When to Throw in the Towel

I got an email recently asking for my advice on bug fixing vs. completly rewriting a broken tool.  The email described  the complexity of the tool in question being caused by the addition of new features on top of an already shakey starting point. 

This sort of problem always comes down to time and money.  The perception among management may be that this is going to waste time.  After all, why rewrite something that seems to work fine, and if there are issues, isn’t it easier (and cheaper) to fix a few bugs than to write something from scratch?

Well, that may be true, but not necessarily.  After all, buggy tools waste the time of everyone using them.  If ten people waste just ten minutes per day, over the course of a single project that lasts a year, then you’ve lost  over 10 weeks worth of work during that project.  The actual amount of time may be much greater of course.  I’ve worked in some studios where tools were so slow and buggy, it wasn’t uncommon for individuals to lose several hours in a single day.

I knew a programmer who would write almost every piece of code twice.  He would completely scrap the first implementation in favor of his second try.  The first was basically a learning experience, and once he figured out how to solve the problem, he could do it much more cleanly on the second go.

Rewriting a better tool may be much faster than the initial implementation.  The team has learned from their mistakes and may have a much clearer vision for how the tool should be designed and implemented.  There may also be some re-usable code, so not everything needs to be wasted; individual modules may be able to be salvaged.

Now comes the real decision point though.  Does a rewrite make sense for the current project or should it be put off for a later time? If you’re in beta, rewriting a tool now isn’t going to help you get your game done.  Consider how long a rewrite will take in man-days and calender days.  If you can get the new and improved tool into the hands of your developers fast enough to save them more time than it took to develop it, then I say, go ahead.

Usability Usability Usability

Some of you may have read my recent Gamasutra article, Game Tools Tune-Up: Optimize Your Pipeline Through Usability but I wanted to discuss something that writing that article has really brought to the forefront of my mind.  As an industry, we aren’t very reflective on the methodologies we use regarding the development of tools.  This blog as well as other sources may be bringing about a change in that regard, but it is progressing very slowly.  There are techniques in use in other industries that have significantly increased the usability of software, and many have been around for many years.

While at GDC this year, the idea of usability came up at the Tools Round Table.  Now, I’m pretty sure John had included the topic at the round table, in part because he had gotten a very early preview (and several revisions) of my article before it went up on Gamasutra.  I appreciated the effort on his part, but I was a little surprised at the total lack of response from the group.  When asked who was using what techniques for usability, the room was completely silent.  I expected that if anyone in the industry was doing anything at all with usability, surely this was the group.

Although it was a bit disheartening, it illuminated a real issue in game development that most of us have known in our hearts for quite a while.  Very few people are serious about making game development tools accessible to their users.  Artists, designers and even programmers spend a great deal of time dealing with tool issues for the length of every new project.  The tools developers wonder why they have so much trouble, without ever realizing that there are techniques in existence that could answer that very question and could help them make better tools that got fewer complaints and more work done.

**PROVIDED INFORMATION**

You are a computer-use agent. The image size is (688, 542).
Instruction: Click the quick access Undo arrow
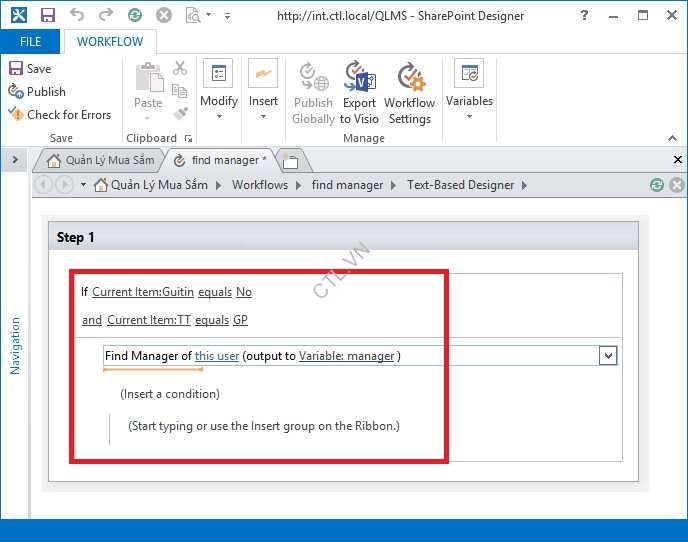pos(77,15)
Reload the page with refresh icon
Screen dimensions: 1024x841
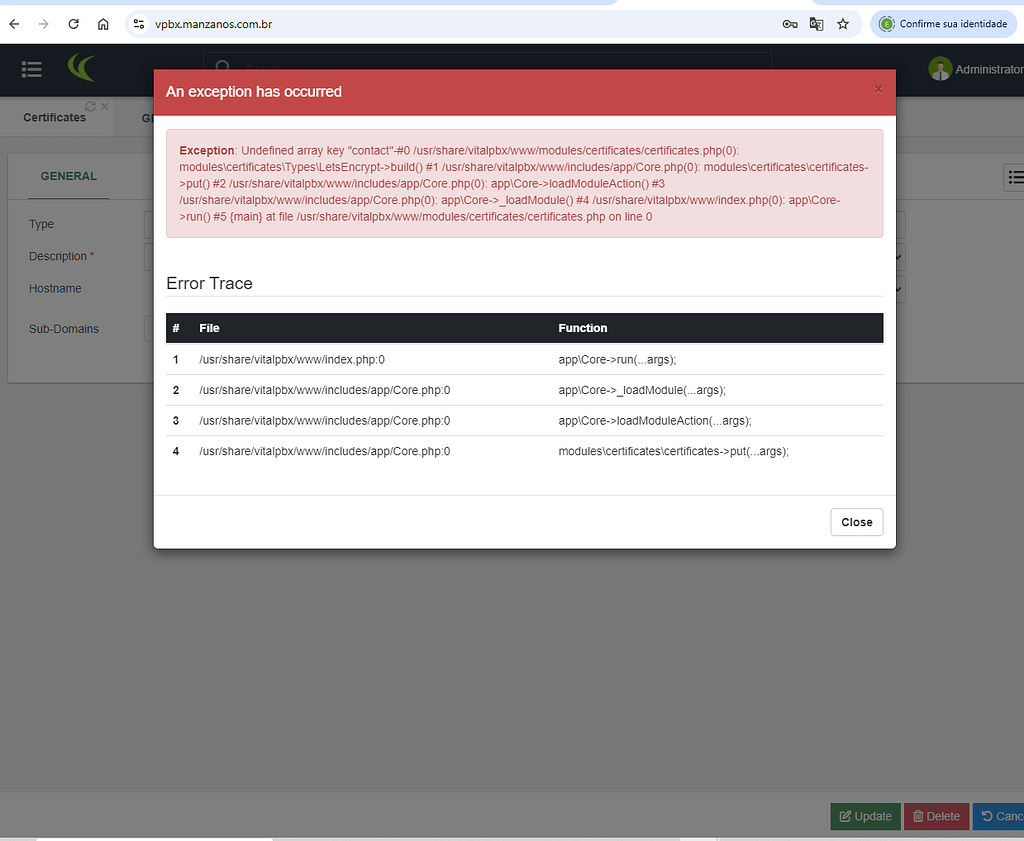click(x=73, y=23)
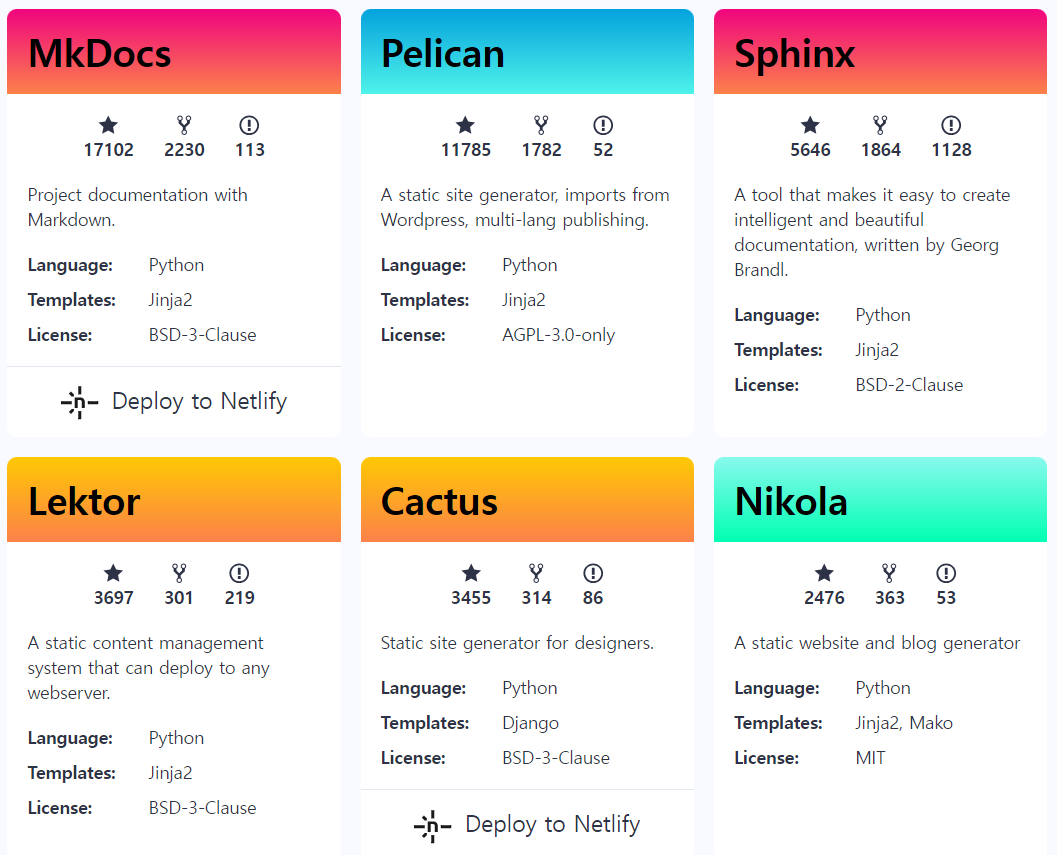The width and height of the screenshot is (1057, 855).
Task: Click the fork icon on the Lektor card
Action: (x=178, y=573)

**WHAT THIS EXERCISE ASKS**
**a)** For each statement, say whether it agrees with the post on game development tools. Answer yes or no, and quote the deciding words from the post.
(i) The programmer described in the post kept his first implementation and discarded the second.
(ii) At the Tools Round Table at GDC, the room was silent when asked about usability techniques.
(iii) Rewriting a tool is always slower than building it the first time.
**b)** The post on game development tools names groups of people who spend time dealing with tool issues. List every such group.
**c)** Pick up the post on game development tools at its end and continue it in the same voice.
The data plays no part in what follows.

**EXPECTED RESULTS**
**a)**
(i) No: "He would completely scrap the first implementation in favor of his second try."
(ii) Yes: "When asked who was using what techniques for usability, the room was completely silent."
(iii) No: "Rewriting a better tool may be much faster than the initial implementation."

**b)** Artists, designers, programmers

**c)**
I recommend every tool developer out there take a look at these resources:

The Usability Professionals’ Association website

 Jeff Sauro’s Measuring Usability website

Also, read Alan Cooper’s excellent books on usability:

About Face 

and

The Inmates Are Running the Asylum

 

The Power of Compositing

Several years ago, I developed an effects tool at High Voltage Software.  I was rewriting the effects system we had used on Hunter: The Reckoning and a couple of follow-up titles while creating the tool.  The original system had given us some really great results for our first generation Xbox titles and the company wanted to reuse it in an otherwise new codebase.  However, the original programmer had left the company and the code itself was kind of a mess.  Also, there was no tool for creating the effects, just a text definition file that few knew the intricacies of. 

So, I set about creating a system that, at the bare minimum, should have a cleaner implementation than the original, would be capable of recreating all the effects from the Hunter games, and have a GUI for doing so.  The results were excellent.  We used the new system and tool on Dual Masters and Leisure Suit Larry.  The Dual Masters Team was able to take my initial implementation and add some additional features, like keyframing, to create not only all of their effects, but also their very cinematic battle scenes.  On Larry we used it for all of our in-game pickups, censor boxes, and other random effects throughout the game.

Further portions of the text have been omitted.